── Material provided ──

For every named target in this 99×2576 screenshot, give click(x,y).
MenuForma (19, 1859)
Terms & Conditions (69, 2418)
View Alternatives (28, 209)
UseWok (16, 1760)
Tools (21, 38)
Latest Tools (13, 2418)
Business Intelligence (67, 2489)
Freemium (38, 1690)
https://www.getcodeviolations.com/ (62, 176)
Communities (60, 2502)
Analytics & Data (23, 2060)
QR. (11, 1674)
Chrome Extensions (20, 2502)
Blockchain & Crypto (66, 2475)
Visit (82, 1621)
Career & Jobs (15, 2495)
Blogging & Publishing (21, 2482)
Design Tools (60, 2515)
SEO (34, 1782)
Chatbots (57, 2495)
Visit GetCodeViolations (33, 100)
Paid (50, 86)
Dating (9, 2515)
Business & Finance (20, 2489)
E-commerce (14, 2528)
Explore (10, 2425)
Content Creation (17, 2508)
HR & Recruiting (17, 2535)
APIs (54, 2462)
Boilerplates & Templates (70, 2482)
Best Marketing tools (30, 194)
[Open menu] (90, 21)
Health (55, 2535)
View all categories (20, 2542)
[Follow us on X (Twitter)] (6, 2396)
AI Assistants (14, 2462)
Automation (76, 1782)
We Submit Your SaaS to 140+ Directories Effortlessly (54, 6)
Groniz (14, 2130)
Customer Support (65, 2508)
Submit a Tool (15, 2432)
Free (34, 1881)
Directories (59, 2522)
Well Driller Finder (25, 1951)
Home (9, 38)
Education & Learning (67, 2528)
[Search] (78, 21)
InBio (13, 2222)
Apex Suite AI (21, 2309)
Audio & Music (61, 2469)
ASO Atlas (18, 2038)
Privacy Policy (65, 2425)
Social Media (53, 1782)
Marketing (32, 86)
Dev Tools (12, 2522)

───
── Material provided ──

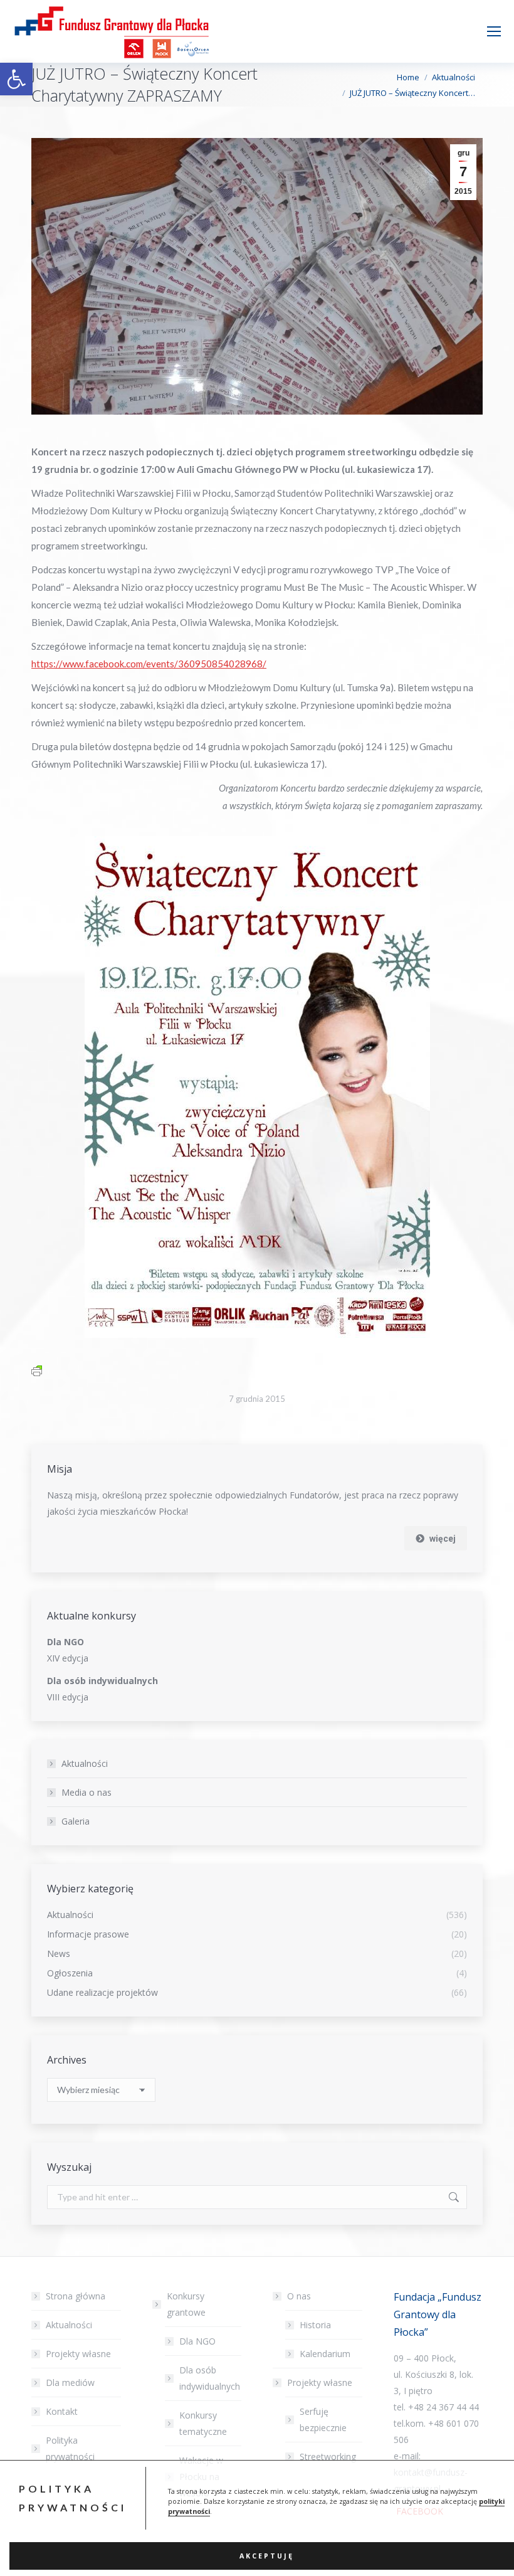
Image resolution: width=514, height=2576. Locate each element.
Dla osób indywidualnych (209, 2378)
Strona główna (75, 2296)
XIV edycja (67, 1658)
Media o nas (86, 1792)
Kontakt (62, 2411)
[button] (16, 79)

───

- **Required action**:
Repeat, word for word, the lines above between the line holding "For every named" and the line holding "Dev Tools (12, 2522)", inclusive; omit everything else.

- **Written solution**:
For every named target in this 99×2576 screenshot, give click(x,y).
MenuForma (19, 1859)
Terms & Conditions (69, 2418)
View Alternatives (28, 209)
UseWok (16, 1760)
Tools (21, 38)
Latest Tools (13, 2418)
Business Intelligence (67, 2489)
Freemium (38, 1690)
https://www.getcodeviolations.com/ (62, 176)
Communities (60, 2502)
Analytics & Data (23, 2060)
QR. (11, 1674)
Chrome Extensions (20, 2502)
Blockchain & Crypto (66, 2475)
Visit (82, 1621)
Career & Jobs (15, 2495)
Blogging & Publishing (21, 2482)
Design Tools (60, 2515)
SEO (34, 1782)
Chatbots (57, 2495)
Visit GetCodeViolations (33, 100)
Paid (50, 86)
Dating (9, 2515)
Business & Finance (20, 2489)
E-commerce (14, 2528)
Explore (10, 2425)
Content Creation (17, 2508)
HR & Recruiting (17, 2535)
APIs (54, 2462)
Boilerplates & Templates (70, 2482)
Best Marketing tools (30, 194)
[Open menu] (90, 21)
Health (55, 2535)
View all categories (20, 2542)
[Follow us on X (Twitter)] (6, 2396)
AI Assistants (14, 2462)
Automation (76, 1782)
We Submit Your SaaS to 140+ Directories Effortlessly (54, 6)
Groniz (14, 2130)
Customer Support (65, 2508)
Submit a Tool (15, 2432)
Free (34, 1881)
Directories (59, 2522)
Well Driller Finder (25, 1951)
Home (9, 38)
Education & Learning (67, 2528)
[Search] (78, 21)
InBio (13, 2222)
Apex Suite AI (21, 2309)
Audio & Music (61, 2469)
ASO Atlas (18, 2038)
Privacy Policy (65, 2425)
Social Media (53, 1782)
Marketing (32, 86)
Dev Tools (12, 2522)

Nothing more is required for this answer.